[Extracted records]
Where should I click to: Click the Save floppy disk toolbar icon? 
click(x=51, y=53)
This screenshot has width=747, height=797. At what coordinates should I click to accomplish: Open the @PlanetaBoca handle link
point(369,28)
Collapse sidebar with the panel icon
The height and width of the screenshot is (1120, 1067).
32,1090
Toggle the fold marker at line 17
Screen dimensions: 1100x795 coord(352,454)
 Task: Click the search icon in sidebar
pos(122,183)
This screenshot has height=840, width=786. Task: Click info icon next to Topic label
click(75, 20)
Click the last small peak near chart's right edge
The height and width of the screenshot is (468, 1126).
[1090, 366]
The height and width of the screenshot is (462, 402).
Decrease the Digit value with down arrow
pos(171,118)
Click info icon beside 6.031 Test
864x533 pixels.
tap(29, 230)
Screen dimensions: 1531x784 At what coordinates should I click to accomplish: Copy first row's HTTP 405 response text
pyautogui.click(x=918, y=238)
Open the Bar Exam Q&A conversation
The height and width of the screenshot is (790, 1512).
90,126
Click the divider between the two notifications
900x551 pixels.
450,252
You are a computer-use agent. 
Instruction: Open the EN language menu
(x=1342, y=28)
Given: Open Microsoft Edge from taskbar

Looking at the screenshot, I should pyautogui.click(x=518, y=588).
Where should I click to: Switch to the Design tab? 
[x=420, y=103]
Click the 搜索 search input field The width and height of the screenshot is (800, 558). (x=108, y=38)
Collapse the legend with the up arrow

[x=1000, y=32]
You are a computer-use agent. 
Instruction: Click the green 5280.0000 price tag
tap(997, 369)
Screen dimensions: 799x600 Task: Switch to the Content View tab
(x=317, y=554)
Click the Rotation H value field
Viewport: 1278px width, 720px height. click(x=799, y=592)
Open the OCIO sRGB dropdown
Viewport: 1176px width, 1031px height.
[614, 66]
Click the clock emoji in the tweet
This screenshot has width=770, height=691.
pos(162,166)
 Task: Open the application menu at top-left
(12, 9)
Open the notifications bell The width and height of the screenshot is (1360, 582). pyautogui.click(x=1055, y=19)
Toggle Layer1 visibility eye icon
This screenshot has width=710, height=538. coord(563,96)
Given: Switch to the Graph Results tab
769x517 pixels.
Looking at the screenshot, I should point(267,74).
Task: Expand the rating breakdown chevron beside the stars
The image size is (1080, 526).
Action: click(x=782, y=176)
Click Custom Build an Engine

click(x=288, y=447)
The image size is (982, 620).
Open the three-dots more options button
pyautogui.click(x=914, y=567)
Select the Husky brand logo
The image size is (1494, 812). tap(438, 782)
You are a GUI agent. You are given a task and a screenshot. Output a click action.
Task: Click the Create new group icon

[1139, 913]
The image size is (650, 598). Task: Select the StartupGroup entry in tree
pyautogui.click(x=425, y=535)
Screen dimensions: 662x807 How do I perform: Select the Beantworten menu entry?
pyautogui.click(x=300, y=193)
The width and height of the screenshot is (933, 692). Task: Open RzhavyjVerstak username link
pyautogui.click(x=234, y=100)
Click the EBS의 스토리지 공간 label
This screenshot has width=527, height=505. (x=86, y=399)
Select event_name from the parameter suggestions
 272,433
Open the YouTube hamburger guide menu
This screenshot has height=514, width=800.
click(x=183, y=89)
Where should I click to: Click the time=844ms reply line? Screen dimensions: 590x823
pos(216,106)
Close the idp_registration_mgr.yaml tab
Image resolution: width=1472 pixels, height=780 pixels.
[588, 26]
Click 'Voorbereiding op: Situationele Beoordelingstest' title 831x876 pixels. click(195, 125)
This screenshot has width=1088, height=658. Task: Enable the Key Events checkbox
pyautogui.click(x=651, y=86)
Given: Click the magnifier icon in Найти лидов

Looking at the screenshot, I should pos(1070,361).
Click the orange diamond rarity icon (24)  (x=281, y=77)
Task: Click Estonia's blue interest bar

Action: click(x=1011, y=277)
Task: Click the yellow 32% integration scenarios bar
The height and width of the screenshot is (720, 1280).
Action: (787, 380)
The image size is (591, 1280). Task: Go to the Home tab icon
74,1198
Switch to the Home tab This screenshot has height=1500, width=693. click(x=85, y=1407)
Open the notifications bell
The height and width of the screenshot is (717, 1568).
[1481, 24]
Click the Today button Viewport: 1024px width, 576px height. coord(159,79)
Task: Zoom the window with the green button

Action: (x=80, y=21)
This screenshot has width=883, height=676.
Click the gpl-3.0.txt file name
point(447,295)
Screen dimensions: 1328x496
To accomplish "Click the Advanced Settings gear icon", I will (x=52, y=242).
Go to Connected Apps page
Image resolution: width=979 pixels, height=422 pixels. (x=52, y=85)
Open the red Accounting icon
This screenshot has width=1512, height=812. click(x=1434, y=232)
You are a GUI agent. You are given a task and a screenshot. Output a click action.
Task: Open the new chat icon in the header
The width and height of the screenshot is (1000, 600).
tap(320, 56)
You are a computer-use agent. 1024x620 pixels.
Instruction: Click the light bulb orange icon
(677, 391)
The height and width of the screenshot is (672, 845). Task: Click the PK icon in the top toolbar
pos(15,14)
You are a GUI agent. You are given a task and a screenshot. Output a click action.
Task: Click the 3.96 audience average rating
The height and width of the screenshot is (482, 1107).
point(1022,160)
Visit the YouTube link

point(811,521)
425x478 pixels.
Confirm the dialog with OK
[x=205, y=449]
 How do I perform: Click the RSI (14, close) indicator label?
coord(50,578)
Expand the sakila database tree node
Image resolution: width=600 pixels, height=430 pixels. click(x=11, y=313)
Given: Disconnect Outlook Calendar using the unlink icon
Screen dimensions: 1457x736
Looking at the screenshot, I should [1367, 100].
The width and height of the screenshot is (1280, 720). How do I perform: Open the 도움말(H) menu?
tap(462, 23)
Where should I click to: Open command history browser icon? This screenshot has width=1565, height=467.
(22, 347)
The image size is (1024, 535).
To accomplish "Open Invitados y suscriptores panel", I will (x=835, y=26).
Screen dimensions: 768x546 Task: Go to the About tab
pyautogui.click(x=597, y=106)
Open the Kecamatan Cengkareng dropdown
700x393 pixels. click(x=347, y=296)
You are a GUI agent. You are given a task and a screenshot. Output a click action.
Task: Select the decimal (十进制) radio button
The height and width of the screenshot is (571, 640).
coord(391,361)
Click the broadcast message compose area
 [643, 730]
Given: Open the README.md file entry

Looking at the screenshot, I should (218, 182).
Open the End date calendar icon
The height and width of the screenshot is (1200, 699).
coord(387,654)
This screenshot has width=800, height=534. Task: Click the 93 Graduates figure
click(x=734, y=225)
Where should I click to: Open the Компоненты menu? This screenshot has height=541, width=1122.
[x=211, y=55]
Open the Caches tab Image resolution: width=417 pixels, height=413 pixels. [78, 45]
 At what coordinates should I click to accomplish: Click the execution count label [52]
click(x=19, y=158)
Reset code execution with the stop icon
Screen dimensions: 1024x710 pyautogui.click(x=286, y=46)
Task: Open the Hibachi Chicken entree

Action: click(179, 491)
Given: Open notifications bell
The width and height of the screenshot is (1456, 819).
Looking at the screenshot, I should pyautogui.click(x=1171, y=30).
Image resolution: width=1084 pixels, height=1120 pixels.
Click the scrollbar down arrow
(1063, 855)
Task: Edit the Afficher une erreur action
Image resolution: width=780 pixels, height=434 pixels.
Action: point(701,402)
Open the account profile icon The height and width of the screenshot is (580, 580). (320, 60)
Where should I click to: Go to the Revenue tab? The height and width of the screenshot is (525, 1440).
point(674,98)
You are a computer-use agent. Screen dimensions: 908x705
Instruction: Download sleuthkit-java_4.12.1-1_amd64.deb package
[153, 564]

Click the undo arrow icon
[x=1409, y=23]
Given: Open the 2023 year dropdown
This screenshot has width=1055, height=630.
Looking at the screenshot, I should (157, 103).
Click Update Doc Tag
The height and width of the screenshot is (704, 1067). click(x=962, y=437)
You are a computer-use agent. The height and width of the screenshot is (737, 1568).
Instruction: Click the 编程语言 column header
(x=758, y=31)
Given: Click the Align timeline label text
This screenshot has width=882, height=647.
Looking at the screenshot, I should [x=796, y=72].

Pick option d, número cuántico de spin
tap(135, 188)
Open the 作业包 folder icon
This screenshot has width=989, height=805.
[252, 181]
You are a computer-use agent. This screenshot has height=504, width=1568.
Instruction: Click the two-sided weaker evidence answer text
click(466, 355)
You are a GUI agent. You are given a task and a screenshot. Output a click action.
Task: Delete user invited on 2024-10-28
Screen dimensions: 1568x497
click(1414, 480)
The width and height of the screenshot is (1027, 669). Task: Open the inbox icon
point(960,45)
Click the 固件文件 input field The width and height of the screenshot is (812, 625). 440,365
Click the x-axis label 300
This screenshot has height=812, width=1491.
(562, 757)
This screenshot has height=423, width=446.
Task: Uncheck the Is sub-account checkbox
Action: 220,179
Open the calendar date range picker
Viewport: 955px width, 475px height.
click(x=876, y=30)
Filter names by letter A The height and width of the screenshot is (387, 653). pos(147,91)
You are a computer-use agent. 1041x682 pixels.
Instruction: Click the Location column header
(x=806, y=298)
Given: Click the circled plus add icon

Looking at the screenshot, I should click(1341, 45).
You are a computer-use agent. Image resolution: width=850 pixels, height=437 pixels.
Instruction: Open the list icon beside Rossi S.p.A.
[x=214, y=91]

→ **TASK TO CARRY OUT**: In the records above, find each line with the word "panel" and copy it.

→ **REPLY TO THE TASK**:
Collapse sidebar with the panel icon
To accomplish "Open Invitados y suscriptores panel", I will (x=835, y=26).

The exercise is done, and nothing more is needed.